UPDATE 3.2.2020, Additional command-line tools: batch-processing, global spectrum and analysis-synthesis: tools.rst.
The program calculates f0, energy and duration features from speech wav-file, performs continuous wavelet analysis on combined features, finds prosodic events (prominences, boundaries) from the wavelet scalogram and aligns the events with transcribed units.
See also:
[1] Antti Suni, Juraj Šimko, Daniel Aalto, Martti Vainio, Hierarchical representation and estimation of prosody using continuous wavelet transform, Computer Speech & Language, Volume 45, 2017, Pages 123-136, ISSN 0885-2308, https://doi.org/10.1016/j.csl.2016.11.001.
The default settings of the program are roughly the same as in the paper, duration signal was generated from word level labels.
The wavelet prosody analysis depends on several packages which are installed automatically if you use the procedure describe in ./INSTALL.rst.
Here are the main dependencies:
- pycwt for the wavelet analysis (see https://github.com/regeirk/pycwt/LICENSE.txt )
- pyyaml for the configuration (see https://github.com/yaml/pyyaml/blob/master/LICENSE )

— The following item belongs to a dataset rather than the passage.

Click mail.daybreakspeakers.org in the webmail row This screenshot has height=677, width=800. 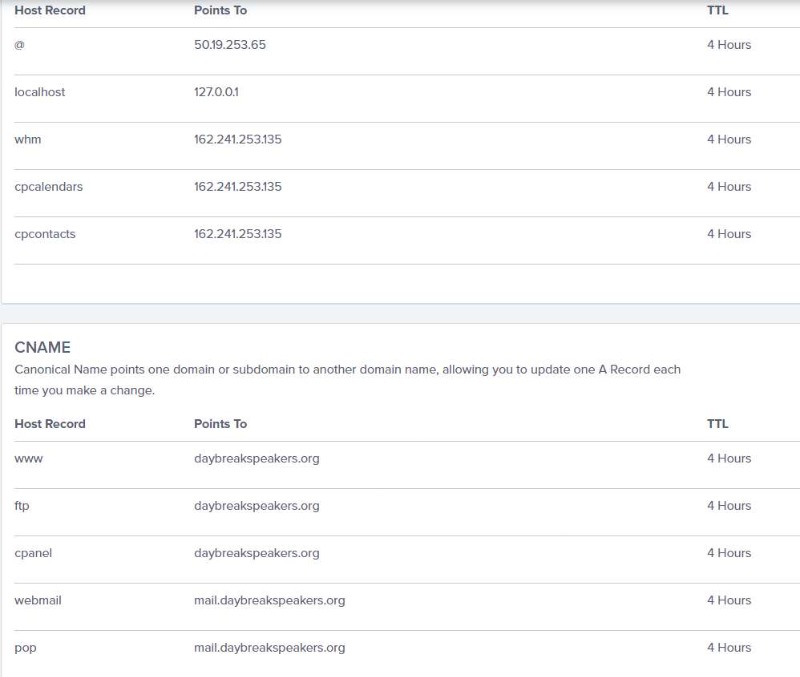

- soundfile for playing waves (see https://github.com/bastibe/SoundFile/blob/master/LICENSE )
- wavio for reading/writing wav (see https://github.com/WarrenWeckesser/wavio/blob/master/README.rst )
- tgt for reading/writing textgrid (see https://github.com/hbuschme/TextGridTools/blob/master/LICENSE )
- pyqt5 for the gui (see https://www.riverbankcomputing.com/commercial/pyqt )
- matplotlib for the plot rendering (see https://github.com/matplotlib/matplotlib/blob/master/LICENSE/LICENSE )
Here the optional dependencies:
- pyreaper for the f0 extraction (see https://github.com/r9y9/pyreaper/blob/master/LICENSE.md ).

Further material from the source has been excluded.